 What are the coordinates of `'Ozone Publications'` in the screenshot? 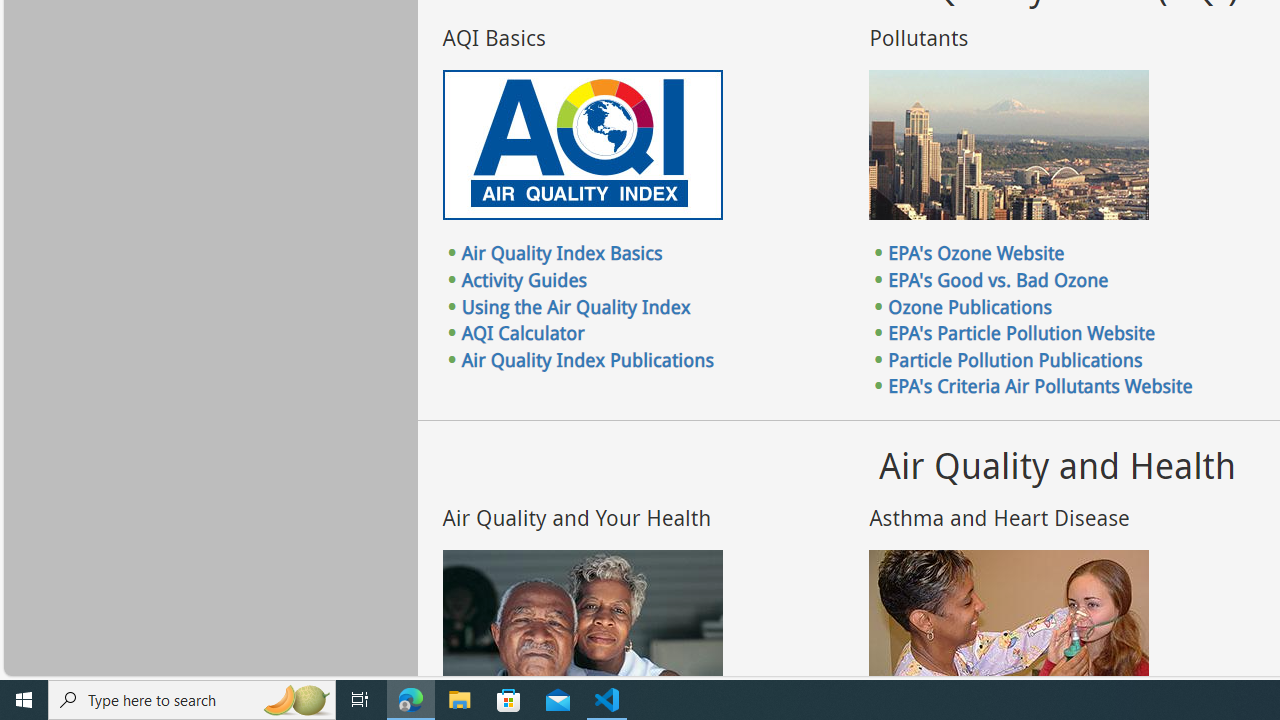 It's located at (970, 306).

========

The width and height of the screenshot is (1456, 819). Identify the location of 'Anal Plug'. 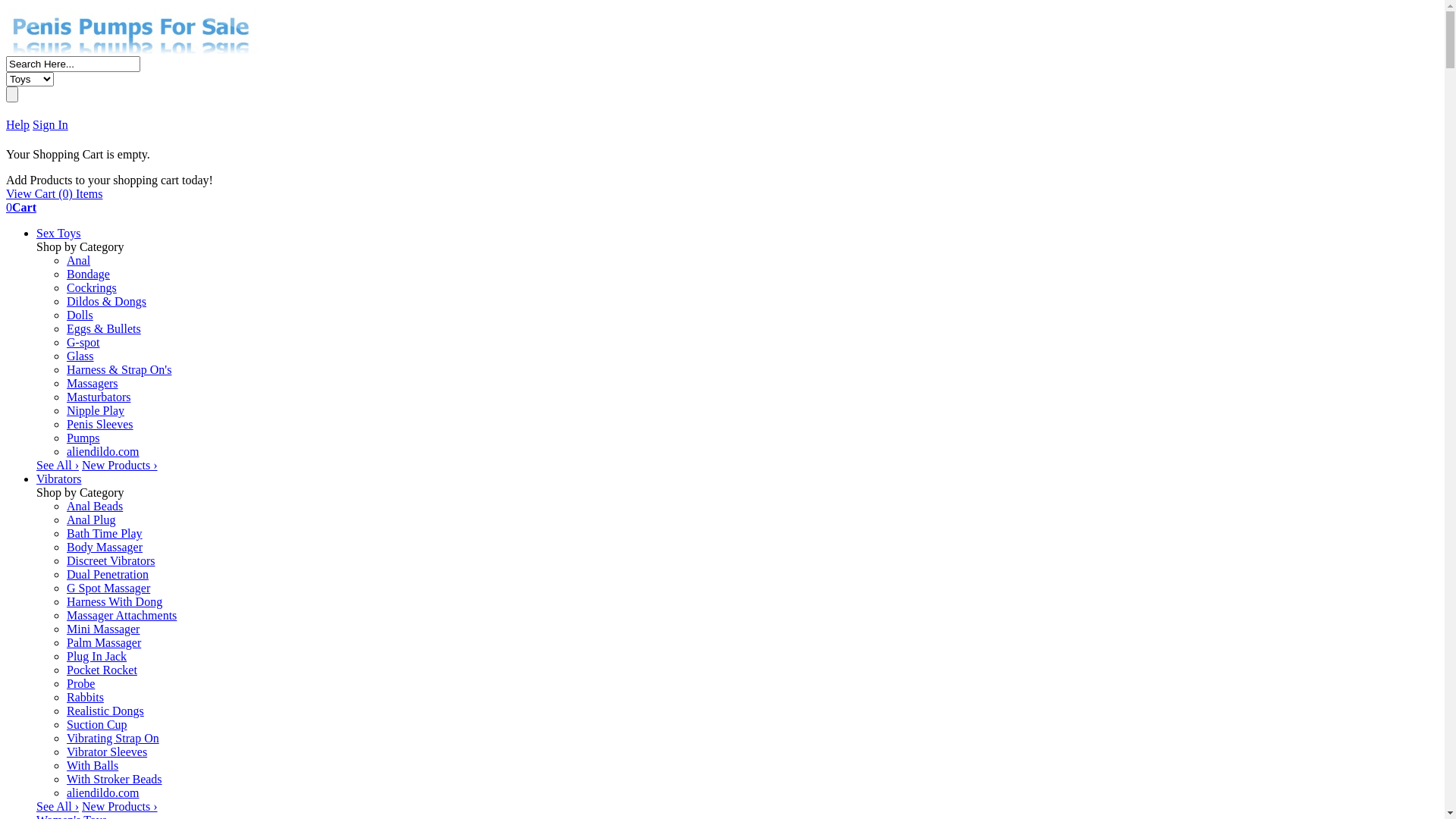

========

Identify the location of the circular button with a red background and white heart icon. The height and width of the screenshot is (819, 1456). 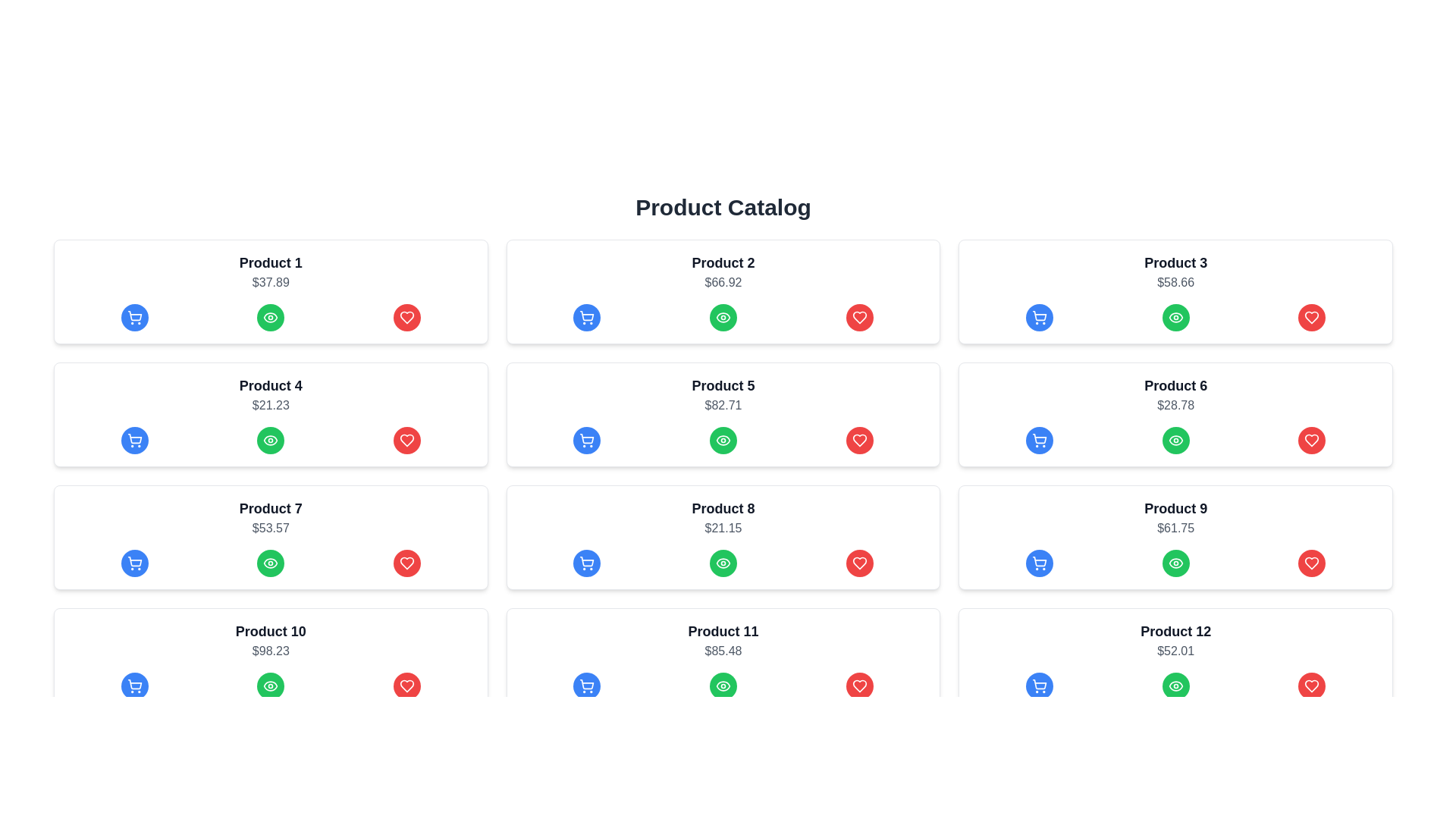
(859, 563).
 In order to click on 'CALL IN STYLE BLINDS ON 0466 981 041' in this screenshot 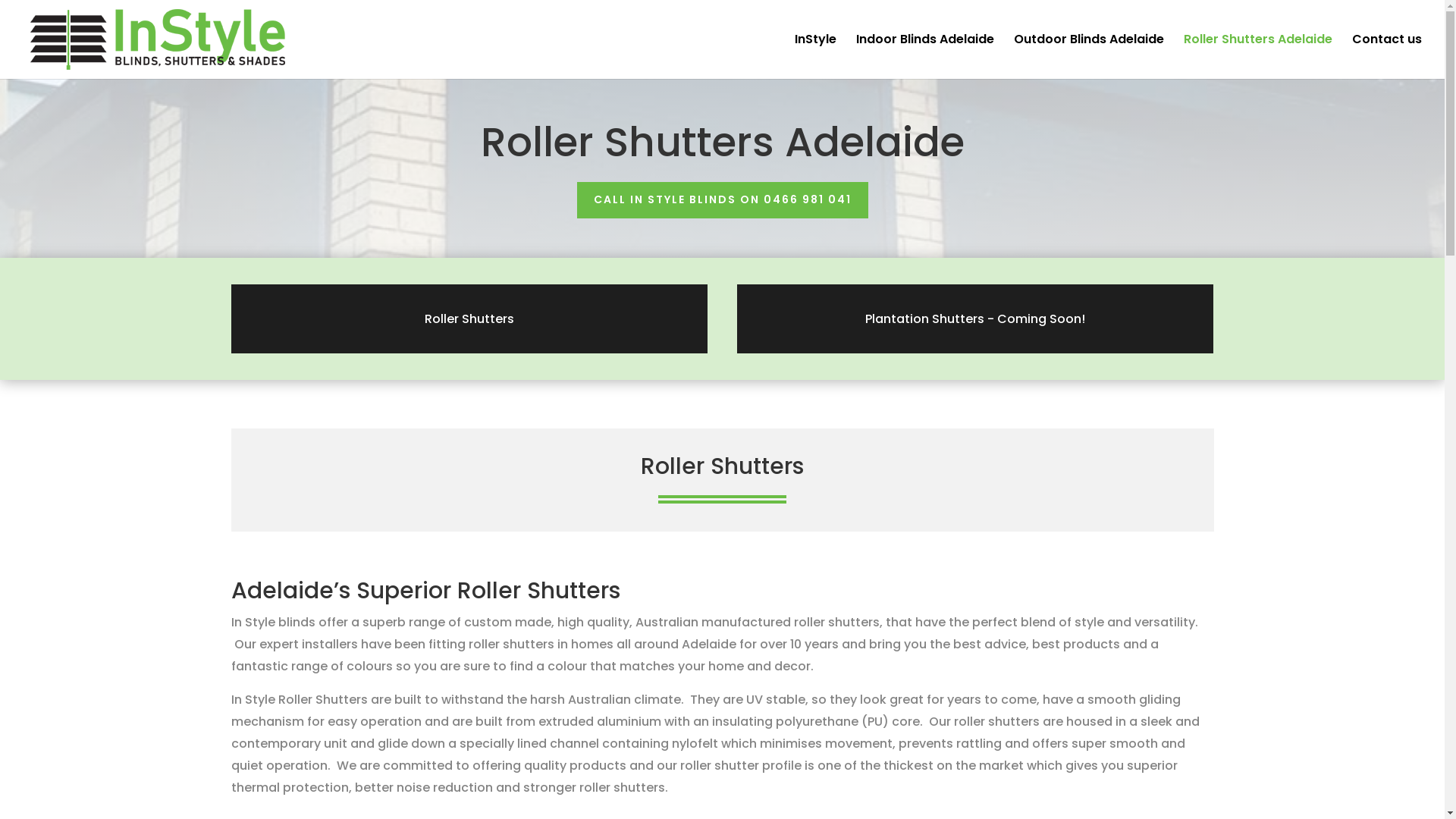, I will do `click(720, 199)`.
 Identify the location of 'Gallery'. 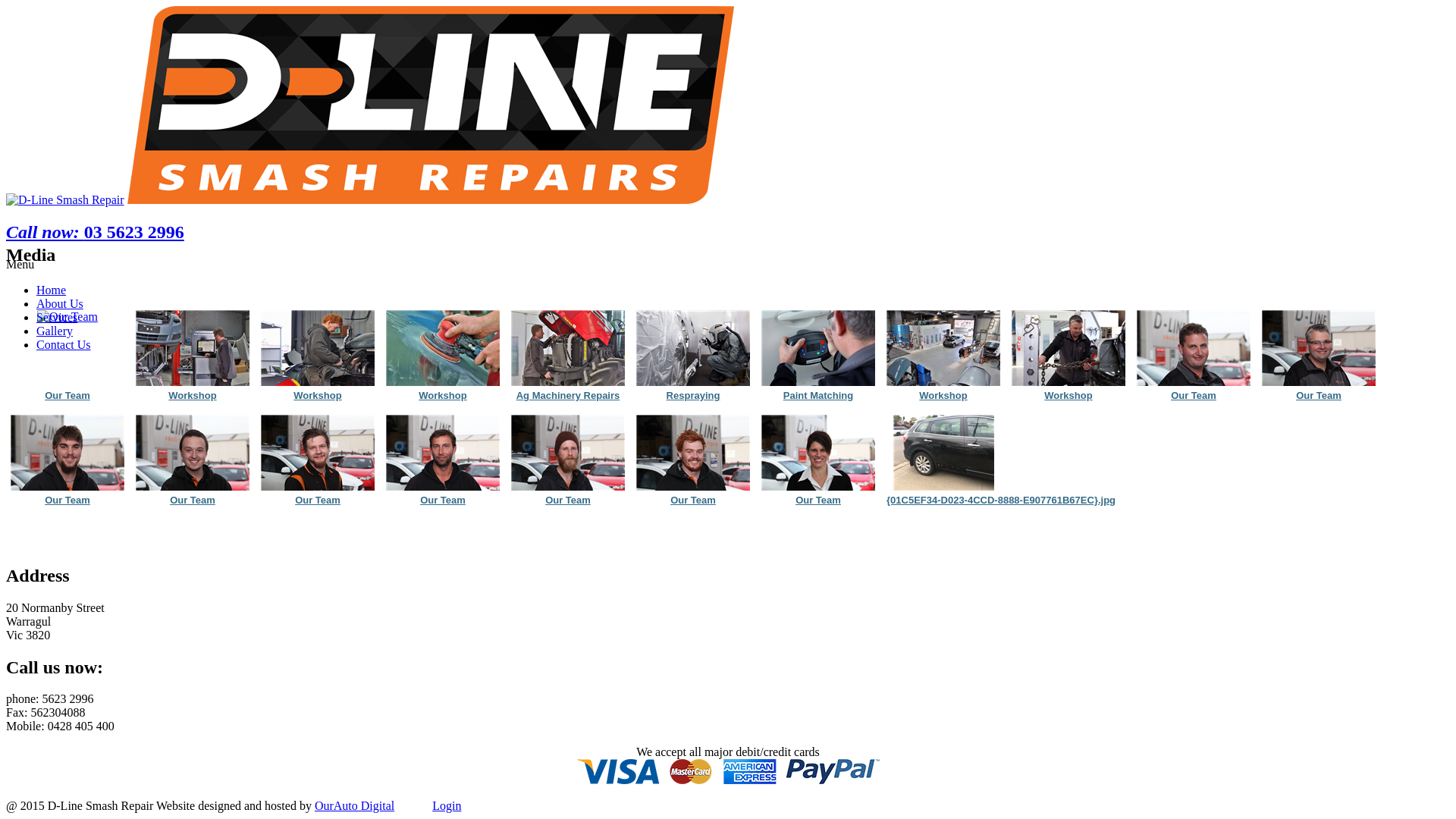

========

Reproduce everything from the line containing "Identify the location of the" down to the line containing "(859, 563).", requests included, with each coordinate in the answers multiplied by 1.9 and rounded to a whole number, halves rounded up. Leave the pictures out.

§ **Solution to this problem**:
Identify the location of the circular button with a red background and white heart icon. The height and width of the screenshot is (819, 1456). 
(1632, 1070).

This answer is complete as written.